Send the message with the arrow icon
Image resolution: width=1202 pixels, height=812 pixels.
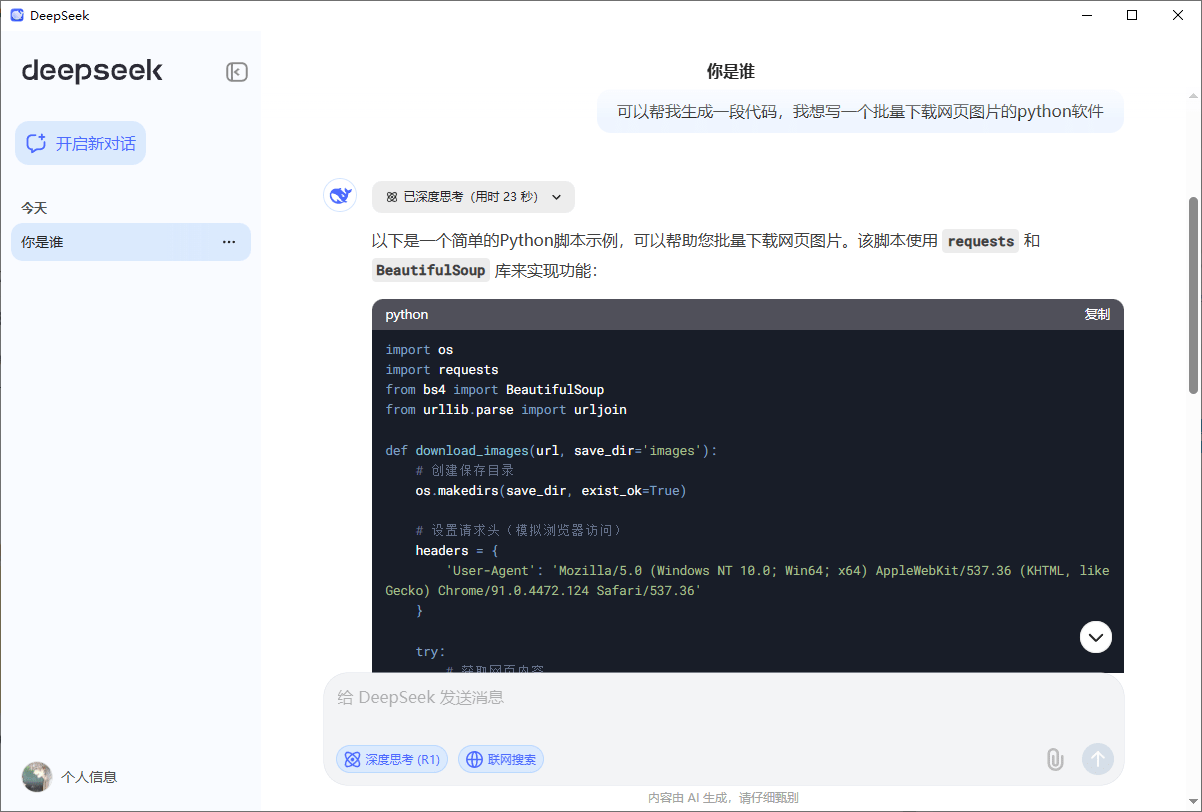click(1097, 759)
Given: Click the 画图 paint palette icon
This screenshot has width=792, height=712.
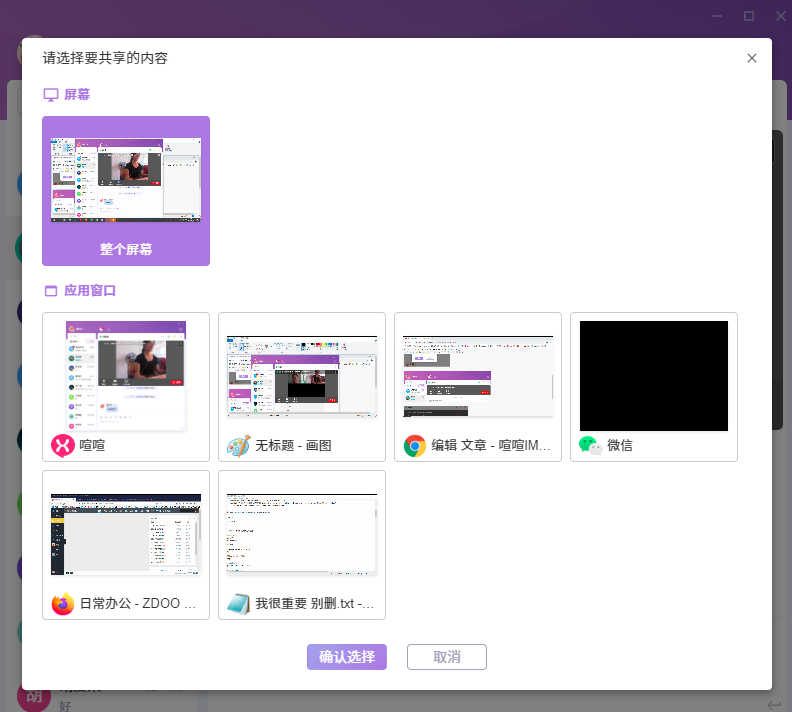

**YOUR TASK**
Every line of the data should be copied as it stands, without the images.

**EXPECTED ANSWER**
Send the message with the arrow icon
Image resolution: width=1202 pixels, height=812 pixels.
click(1097, 759)
Given: Click the 画图 paint palette icon
This screenshot has width=792, height=712.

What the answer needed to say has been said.